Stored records
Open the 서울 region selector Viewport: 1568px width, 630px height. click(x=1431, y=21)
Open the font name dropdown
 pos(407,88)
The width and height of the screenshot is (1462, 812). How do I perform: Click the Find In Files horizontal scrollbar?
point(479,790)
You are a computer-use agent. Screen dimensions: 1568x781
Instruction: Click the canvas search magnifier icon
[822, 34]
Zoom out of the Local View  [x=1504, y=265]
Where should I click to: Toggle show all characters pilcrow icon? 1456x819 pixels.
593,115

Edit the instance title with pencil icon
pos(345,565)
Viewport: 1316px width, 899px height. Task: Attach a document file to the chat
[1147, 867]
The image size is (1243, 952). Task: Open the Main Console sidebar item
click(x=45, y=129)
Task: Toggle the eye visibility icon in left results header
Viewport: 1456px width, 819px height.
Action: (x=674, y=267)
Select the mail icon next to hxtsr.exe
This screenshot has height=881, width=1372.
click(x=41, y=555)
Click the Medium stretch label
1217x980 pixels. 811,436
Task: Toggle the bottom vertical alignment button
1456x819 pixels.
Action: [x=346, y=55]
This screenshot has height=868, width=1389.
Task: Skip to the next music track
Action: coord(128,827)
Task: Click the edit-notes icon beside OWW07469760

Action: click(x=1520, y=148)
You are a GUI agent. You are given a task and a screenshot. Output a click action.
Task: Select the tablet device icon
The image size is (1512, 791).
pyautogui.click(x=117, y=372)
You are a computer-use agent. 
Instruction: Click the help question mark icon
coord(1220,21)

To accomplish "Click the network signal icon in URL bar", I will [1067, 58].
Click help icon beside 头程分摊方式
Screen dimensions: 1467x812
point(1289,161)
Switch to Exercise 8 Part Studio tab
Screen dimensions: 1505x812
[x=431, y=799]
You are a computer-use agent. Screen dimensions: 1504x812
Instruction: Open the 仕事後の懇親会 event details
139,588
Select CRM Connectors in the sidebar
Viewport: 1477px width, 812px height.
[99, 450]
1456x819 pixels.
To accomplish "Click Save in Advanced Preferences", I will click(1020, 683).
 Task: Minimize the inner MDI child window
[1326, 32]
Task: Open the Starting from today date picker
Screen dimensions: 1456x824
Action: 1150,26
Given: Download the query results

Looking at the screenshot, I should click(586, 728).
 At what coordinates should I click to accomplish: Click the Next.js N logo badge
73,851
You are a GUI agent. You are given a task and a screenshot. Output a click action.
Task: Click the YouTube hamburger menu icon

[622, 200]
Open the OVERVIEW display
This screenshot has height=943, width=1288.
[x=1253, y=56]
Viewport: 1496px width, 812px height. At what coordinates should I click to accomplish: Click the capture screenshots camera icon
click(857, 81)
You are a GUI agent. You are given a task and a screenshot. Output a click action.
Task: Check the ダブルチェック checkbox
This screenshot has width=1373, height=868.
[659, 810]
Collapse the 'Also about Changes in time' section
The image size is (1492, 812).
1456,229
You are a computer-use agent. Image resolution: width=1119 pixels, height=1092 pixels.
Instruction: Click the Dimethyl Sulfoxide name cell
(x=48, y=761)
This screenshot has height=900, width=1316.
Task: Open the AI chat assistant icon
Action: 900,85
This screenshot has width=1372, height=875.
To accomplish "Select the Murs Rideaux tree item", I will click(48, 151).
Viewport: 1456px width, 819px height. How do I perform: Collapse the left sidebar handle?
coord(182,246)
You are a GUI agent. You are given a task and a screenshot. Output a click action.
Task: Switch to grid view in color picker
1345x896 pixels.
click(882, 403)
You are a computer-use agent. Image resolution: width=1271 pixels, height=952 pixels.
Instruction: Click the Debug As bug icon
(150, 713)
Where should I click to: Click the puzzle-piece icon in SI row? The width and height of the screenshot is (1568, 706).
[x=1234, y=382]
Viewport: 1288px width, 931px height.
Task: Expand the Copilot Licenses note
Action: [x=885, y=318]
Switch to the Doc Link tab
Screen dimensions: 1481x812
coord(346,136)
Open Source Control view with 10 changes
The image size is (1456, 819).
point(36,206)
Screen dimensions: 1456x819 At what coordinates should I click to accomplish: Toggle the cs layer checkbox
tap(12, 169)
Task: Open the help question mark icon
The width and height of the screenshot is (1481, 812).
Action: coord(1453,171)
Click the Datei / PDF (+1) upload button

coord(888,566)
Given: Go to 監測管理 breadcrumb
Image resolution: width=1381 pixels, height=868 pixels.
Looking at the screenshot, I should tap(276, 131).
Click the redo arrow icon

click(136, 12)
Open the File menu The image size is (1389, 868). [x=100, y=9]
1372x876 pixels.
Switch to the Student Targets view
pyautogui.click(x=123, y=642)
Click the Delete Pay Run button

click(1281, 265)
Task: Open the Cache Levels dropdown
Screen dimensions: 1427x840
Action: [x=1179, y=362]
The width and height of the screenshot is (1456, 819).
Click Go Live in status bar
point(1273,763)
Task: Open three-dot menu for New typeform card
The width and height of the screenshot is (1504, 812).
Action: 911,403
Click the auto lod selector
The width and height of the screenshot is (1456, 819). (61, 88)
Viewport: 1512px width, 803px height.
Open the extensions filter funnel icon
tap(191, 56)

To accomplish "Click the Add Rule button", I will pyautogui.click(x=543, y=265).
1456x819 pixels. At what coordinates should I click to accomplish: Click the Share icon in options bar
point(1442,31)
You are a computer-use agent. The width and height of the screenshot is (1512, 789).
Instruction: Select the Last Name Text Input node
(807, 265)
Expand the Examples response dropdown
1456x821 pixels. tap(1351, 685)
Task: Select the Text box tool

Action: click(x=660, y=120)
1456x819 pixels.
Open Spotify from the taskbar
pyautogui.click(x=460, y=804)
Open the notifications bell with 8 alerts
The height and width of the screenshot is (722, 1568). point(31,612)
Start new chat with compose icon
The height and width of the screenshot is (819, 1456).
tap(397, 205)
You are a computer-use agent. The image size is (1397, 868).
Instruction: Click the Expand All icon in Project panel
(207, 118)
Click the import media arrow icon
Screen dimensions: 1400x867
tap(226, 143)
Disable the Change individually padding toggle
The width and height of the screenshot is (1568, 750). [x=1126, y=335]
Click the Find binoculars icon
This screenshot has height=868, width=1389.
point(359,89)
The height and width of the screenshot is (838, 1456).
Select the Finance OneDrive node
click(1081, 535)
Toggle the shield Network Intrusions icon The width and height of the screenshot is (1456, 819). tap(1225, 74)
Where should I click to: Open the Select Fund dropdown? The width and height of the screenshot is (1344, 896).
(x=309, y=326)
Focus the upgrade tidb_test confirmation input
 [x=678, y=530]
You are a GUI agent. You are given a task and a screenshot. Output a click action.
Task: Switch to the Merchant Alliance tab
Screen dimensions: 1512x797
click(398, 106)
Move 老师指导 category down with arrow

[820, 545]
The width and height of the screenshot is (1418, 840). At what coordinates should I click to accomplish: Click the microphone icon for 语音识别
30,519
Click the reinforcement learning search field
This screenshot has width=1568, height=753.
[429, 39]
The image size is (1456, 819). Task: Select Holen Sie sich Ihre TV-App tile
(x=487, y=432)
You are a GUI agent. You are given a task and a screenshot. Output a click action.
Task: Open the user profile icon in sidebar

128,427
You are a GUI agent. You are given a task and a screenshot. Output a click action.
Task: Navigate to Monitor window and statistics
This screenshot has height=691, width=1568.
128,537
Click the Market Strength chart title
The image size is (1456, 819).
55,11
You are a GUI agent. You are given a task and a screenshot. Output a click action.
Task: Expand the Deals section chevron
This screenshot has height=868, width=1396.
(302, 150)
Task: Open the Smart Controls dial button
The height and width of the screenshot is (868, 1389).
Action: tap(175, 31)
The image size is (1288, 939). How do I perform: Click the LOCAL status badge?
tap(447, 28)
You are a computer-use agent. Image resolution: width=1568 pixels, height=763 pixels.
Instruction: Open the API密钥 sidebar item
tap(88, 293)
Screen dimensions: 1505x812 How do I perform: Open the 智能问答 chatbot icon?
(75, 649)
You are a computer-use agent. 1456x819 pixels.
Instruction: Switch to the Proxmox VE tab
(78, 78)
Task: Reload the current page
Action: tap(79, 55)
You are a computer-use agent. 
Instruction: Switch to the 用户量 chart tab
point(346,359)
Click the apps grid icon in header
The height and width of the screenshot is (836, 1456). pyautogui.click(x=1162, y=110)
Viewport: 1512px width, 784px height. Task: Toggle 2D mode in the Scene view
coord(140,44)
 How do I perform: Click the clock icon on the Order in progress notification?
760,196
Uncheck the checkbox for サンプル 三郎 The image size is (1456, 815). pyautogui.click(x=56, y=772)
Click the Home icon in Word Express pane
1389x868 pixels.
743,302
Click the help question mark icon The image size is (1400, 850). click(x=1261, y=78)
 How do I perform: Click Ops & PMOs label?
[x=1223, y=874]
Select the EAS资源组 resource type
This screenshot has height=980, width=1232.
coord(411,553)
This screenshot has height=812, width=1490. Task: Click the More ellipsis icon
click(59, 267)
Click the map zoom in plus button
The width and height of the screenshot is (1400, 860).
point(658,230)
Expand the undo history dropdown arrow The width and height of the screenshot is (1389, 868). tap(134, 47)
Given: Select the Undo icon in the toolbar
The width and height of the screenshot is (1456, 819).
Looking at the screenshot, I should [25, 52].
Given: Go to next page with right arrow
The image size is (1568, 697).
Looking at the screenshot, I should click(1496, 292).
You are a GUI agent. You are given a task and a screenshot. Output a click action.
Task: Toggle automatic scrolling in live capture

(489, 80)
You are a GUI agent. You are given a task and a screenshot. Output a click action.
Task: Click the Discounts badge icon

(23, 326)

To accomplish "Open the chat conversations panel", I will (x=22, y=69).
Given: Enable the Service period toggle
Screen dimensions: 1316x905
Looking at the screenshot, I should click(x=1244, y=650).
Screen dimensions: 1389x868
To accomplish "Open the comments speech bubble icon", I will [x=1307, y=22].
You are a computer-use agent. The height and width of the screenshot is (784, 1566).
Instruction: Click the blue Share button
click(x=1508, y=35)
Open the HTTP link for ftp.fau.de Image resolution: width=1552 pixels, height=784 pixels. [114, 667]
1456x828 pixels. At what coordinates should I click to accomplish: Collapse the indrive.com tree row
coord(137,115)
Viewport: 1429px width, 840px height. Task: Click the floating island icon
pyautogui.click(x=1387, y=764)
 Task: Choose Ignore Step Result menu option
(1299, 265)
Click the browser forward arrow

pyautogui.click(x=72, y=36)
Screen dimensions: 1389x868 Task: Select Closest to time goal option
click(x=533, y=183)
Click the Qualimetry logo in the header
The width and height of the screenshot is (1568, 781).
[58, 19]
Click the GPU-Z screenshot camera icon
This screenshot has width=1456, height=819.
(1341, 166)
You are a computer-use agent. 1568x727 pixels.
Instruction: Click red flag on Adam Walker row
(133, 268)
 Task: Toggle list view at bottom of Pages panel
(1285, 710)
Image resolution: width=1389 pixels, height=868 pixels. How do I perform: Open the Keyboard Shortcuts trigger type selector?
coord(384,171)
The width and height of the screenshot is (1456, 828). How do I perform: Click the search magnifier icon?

TASK TO COMPLETE =
Working down from the line that contains "Instruction: Click red", retype each line exactly through the last line of the data, and give nothing else.

EXPECTED ANSWER =
Instruction: Click red flag on Adam Walker row
(133, 268)
 Task: Toggle list view at bottom of Pages panel
(1285, 710)
Image resolution: width=1389 pixels, height=868 pixels. How do I perform: Open the Keyboard Shortcuts trigger type selector?
coord(384,171)
The width and height of the screenshot is (1456, 828). How do I perform: Click the search magnifier icon?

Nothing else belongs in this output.